Effect of Nanodiamond Sizes on the Efficiency of the Quasi-Specular Reflection of Cold Neutrons

Abstract

: Nanomaterials can intensively scatter and/or reflect radiation. Such processes and materials are of theoretical and practical interest. Here, we study the quasi-specular reflections (QSRs) of cold neutrons (CNs) and the reflections of very cold neutrons (VCNs) from nanodiamond (ND) powders. The fluorination of ND increased its efficiency by removing/replacing hydrogen, which is otherwise the dominant cause of neutron loss due to incoherent scattering. The probability of the diffuse reflection of VCNs increased for certain neutron wavelengths by using appropriate ND sizes. Based on model concepts of the interaction of CNs with ND, and in reference to our previous work, we assume that the angular distribution of quasi-specularly reflected CNs is narrower, and that the probability of QSRs of longer wavelength neutrons increases if we increase the characteristic sizes of NDs compared to standard detonation nanodiamonds (DNDs).

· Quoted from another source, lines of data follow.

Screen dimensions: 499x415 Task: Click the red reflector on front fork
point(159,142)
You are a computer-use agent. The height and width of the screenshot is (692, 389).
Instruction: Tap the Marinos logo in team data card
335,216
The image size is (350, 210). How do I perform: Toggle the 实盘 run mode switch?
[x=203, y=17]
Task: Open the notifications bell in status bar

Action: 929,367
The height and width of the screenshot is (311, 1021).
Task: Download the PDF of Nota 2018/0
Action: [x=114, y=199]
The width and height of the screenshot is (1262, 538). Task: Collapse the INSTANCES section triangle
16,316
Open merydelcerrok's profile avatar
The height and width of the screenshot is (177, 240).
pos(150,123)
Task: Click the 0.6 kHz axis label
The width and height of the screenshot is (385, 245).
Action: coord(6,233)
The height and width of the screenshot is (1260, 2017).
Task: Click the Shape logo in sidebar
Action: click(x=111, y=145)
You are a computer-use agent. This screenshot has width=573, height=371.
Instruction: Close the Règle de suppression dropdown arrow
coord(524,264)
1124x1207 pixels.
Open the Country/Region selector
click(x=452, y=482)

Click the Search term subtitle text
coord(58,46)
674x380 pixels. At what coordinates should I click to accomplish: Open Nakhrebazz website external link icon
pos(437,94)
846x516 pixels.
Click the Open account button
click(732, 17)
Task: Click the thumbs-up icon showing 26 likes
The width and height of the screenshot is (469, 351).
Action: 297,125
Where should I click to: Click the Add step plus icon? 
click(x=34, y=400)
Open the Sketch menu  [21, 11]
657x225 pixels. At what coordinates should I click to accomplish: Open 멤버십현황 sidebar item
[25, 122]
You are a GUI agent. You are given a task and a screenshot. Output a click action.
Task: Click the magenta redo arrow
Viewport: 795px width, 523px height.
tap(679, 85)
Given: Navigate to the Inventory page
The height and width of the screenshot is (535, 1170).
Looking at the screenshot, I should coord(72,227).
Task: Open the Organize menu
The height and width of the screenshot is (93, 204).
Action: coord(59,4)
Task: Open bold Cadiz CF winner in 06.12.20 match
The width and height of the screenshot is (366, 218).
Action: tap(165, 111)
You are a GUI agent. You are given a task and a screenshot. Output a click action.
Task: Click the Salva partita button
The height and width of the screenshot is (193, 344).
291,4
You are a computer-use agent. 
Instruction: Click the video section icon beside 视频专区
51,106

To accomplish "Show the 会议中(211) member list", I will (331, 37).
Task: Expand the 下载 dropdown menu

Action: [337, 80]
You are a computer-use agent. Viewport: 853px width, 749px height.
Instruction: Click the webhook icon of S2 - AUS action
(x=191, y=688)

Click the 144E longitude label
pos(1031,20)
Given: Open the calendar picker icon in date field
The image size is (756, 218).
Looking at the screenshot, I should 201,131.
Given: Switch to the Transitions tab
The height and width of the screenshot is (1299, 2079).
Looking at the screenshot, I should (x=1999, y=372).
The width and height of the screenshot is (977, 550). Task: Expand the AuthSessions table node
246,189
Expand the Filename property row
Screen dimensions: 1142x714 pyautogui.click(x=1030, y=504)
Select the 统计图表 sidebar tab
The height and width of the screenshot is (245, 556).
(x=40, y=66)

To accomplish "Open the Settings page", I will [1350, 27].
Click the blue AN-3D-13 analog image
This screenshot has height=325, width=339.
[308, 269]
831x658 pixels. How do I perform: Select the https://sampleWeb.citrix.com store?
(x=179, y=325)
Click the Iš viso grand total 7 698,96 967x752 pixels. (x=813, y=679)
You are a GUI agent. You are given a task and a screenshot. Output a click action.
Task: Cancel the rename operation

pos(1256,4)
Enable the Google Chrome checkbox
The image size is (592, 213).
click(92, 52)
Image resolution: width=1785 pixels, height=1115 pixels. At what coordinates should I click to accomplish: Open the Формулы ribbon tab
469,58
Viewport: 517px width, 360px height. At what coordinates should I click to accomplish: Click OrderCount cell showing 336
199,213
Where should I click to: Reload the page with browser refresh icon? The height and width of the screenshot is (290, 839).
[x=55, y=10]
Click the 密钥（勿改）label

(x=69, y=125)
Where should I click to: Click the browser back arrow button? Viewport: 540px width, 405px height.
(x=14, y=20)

However, the probability of QSRs of CNs with wavelengths below the cutoff of ~4.12 Å decreases due to diffraction scattering on the ND crystal lattice. We experimentally compared the QSRs of CNs from ~4.3 nm and ~15.0 nm ND. Our qualitative conclusions and numerical estimates can help optimize the parameters of ND for specific practical applications based on the QSRs of CNs.